Srpci (Macedonian Cyrillic: Српци) is a village 12 kilometers away from Bitola, which is the second largest city in North Macedonia. It used to be part of the former municipality of Capari.

Demographics
According to the 1467-68 Ottoman defter, Srpci (Serpça) appears as being exclusively inhabited by a Christian Albanian population. Due to Slavicisation, some families had a mixed Slav-Albanian anthroponomy - usually a Slavic first name and an Albanian last name or last names with Albanian patronyms and Slavic suffixes. 

The names are: Jank-o Arbanas, Todor son of Janko (Arbanas), Bogdan son of Arbanash, Pejo son of Bogdan (Arbanash), Stanisha son of Fatmir, Dimitri son of Stanisha (Fatmir), Niko son of Fatmir, Burnik (Burr-nik) son of Pavli, Stala son of Burrnik.
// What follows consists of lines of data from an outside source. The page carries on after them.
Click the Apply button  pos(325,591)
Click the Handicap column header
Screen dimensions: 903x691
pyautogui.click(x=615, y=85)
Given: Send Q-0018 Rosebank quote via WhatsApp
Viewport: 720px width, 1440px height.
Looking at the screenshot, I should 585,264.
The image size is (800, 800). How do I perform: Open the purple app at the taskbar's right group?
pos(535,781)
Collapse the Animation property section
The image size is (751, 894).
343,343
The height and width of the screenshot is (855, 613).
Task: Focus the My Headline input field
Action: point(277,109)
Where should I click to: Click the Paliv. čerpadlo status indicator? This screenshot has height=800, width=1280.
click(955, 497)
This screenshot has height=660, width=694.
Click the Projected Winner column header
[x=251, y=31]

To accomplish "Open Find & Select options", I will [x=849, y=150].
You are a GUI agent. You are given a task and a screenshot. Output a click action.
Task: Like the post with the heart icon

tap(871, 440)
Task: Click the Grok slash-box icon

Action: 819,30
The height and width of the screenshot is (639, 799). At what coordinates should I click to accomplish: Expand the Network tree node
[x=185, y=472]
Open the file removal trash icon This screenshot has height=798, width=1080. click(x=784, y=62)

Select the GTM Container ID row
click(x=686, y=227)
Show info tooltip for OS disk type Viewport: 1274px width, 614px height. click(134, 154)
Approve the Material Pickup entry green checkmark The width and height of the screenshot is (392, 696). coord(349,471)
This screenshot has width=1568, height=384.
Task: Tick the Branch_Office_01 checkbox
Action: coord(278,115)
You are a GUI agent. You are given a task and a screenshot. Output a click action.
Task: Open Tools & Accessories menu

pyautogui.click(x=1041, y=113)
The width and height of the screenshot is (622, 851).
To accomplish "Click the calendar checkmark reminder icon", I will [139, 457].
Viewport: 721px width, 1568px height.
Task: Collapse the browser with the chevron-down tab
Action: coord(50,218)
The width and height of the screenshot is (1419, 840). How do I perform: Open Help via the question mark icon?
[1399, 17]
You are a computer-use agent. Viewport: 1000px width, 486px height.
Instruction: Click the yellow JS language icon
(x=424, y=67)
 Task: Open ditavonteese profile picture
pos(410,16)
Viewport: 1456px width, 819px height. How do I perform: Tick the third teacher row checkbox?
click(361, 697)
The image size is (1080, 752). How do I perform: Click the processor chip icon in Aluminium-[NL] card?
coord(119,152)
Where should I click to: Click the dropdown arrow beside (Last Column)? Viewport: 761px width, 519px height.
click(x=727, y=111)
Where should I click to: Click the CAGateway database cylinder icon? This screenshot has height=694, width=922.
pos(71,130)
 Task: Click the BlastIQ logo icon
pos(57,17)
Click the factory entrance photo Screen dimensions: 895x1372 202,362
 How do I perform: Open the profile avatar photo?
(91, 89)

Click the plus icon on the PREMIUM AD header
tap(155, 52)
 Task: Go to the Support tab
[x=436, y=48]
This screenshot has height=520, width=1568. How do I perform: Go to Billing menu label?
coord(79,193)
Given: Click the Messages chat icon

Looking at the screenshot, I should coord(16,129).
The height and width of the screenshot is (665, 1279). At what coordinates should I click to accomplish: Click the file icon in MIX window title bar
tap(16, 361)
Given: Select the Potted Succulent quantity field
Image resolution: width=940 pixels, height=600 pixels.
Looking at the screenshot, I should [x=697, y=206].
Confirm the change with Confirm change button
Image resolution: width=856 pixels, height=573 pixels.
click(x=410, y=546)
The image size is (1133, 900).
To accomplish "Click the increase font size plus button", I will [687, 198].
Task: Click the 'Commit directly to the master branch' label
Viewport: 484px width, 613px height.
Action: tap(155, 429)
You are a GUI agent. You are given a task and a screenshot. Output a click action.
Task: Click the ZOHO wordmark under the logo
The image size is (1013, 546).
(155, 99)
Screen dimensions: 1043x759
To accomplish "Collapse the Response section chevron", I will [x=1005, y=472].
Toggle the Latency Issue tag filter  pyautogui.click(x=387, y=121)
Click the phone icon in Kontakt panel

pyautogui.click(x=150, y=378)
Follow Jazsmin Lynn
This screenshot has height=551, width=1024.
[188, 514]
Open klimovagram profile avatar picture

According to the 2002 census, the village had a total of 65 inhabitants. Ethnic groups in the village include:

Macedonians 65

Famous people born in the village of Srpci
Omraam Mikhaël Aïvanhov, philosopher, pedagogue, mystic, and esotericist. A leading 20th-century teacher of Western Esotericism in Europe, he was a disciple of Peter Deunov, the founder of the Universal White Brotherhood.